Background: Due to algorithmic advancements and to the availability of experimental datasets, large collections of genome-scale metabolic models (GSMM) can nowadays be generated automatically. Nevertheless, few tools are available to efficiently analyze such large sets of models, for example to study the link between genetic and metabolic heterogeneity. Machine Learning (ML) algorithms use the distance between data points to find patterns in large datasets. A method to determine distance between genome-scale metabolic models was thus necessary to apply ML to large model sets. We address this issue considering three levels of model representation, and defining for each of them a different distance metric: Jaccard metric for metabolic reconstructions, graph kernels for network graph topology and cosine similarity between flux distributions for constraint-based models. We employed two benchmark datasets, each containing hundreds of metabolic models, to compare the different metrics: the first is composed of 100 human genome-scale models developed from proteomics data of four different cancer tissues, while the second contains more than 800 models of bacterial species inhabiting the human gut and was developed from metagenomic data.

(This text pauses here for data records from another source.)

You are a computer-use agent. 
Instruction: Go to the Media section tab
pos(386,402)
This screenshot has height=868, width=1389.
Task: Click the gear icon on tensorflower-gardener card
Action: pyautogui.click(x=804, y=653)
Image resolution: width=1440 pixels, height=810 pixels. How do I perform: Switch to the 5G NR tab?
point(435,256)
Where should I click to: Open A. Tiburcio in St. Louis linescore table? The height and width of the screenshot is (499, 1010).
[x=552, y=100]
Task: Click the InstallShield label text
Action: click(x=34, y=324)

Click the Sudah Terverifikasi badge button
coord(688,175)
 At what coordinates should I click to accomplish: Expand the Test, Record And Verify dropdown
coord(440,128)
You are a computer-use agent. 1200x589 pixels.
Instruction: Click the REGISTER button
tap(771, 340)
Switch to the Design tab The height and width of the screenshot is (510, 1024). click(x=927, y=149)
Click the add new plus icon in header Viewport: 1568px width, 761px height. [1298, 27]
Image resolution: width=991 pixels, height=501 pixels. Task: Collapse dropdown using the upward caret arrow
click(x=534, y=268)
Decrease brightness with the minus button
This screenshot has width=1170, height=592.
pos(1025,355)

Results: Metrics based on the overlap of reactions content (Jaccard) and on network similarity (graph kernels) achieve remarkably similar performances in clustering and classification tasks. Phylogenetic trees built on these two metrics have the same distance from a reference taxonomy, even if the trees themselves are different from each other. Mantel test shows high correlation between distance matrices built with Jaccard and network similarity metrics.
Conclusions: We expand the concept of distance between metabolic models, highlighting new properties of the Jaccard metric such as its correlation with network similarity and function. We show how distance metrics enable the application of machine learning algorithms to genome-scale metabolic models, enabling efficient pattern recognition in large model sets.